* Start *
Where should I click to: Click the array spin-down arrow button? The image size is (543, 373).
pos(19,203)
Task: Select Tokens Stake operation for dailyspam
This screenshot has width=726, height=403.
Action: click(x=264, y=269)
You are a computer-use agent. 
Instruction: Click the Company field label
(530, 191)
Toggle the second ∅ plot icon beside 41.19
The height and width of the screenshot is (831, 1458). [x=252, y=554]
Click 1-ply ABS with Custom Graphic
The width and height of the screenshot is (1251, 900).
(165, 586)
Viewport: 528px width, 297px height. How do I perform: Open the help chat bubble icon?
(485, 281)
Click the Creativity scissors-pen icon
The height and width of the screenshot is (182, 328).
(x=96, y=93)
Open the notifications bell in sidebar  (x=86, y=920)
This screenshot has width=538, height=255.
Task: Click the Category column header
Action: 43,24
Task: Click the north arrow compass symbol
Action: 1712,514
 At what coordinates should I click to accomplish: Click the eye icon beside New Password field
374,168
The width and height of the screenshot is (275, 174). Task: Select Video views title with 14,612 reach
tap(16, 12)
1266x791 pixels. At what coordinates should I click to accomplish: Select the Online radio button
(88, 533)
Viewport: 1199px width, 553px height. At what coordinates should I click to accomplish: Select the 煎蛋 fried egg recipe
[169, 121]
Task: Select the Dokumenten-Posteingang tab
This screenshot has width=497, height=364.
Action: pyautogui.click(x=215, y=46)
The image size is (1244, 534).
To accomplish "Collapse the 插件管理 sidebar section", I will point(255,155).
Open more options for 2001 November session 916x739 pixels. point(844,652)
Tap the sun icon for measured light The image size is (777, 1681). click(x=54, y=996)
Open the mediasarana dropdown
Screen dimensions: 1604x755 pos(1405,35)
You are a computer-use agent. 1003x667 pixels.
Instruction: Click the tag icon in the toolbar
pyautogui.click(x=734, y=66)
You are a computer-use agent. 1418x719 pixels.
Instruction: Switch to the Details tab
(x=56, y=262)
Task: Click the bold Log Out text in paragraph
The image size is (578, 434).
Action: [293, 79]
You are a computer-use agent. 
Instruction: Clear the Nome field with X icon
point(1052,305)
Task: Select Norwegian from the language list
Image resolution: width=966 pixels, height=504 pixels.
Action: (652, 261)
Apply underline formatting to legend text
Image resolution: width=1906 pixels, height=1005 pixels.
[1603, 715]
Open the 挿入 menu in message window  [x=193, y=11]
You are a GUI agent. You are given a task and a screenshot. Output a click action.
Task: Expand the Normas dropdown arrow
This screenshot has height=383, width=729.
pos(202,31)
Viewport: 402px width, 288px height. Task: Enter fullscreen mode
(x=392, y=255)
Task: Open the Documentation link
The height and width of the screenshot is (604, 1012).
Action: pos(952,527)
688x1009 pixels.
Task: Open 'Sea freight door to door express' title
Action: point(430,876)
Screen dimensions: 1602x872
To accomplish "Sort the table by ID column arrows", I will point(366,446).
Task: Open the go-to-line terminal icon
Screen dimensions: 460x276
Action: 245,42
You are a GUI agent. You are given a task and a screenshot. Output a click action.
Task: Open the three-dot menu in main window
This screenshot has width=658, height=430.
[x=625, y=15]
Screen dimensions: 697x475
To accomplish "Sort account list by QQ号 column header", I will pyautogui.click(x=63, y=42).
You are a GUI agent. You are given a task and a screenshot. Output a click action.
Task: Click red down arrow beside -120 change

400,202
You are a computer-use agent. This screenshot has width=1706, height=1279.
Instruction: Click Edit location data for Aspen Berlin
* End *
## GOAL:
Reproduce the records verbatim, beginning with the first line and continuing through the line containing "Open more options", with both of those lines included.

## ANSWER TO THIS TASK:
Where should I click to: Click the array spin-down arrow button? The image size is (543, 373).
pos(19,203)
Task: Select Tokens Stake operation for dailyspam
This screenshot has width=726, height=403.
Action: click(x=264, y=269)
You are a computer-use agent. 
Instruction: Click the Company field label
(530, 191)
Toggle the second ∅ plot icon beside 41.19
The height and width of the screenshot is (831, 1458). [x=252, y=554]
Click 1-ply ABS with Custom Graphic
The width and height of the screenshot is (1251, 900).
(165, 586)
Viewport: 528px width, 297px height. How do I perform: Open the help chat bubble icon?
(485, 281)
Click the Creativity scissors-pen icon
The height and width of the screenshot is (182, 328).
(x=96, y=93)
Open the notifications bell in sidebar  (x=86, y=920)
This screenshot has width=538, height=255.
Task: Click the Category column header
Action: 43,24
Task: Click the north arrow compass symbol
Action: 1712,514
 At what coordinates should I click to accomplish: Click the eye icon beside New Password field
374,168
The width and height of the screenshot is (275, 174). Task: Select Video views title with 14,612 reach
tap(16, 12)
1266x791 pixels. At what coordinates should I click to accomplish: Select the Online radio button
(88, 533)
Viewport: 1199px width, 553px height. At what coordinates should I click to accomplish: Select the 煎蛋 fried egg recipe
[169, 121]
Task: Select the Dokumenten-Posteingang tab
This screenshot has width=497, height=364.
Action: pyautogui.click(x=215, y=46)
The image size is (1244, 534).
To accomplish "Collapse the 插件管理 sidebar section", I will point(255,155).
Open more options for 2001 November session 916x739 pixels. point(844,652)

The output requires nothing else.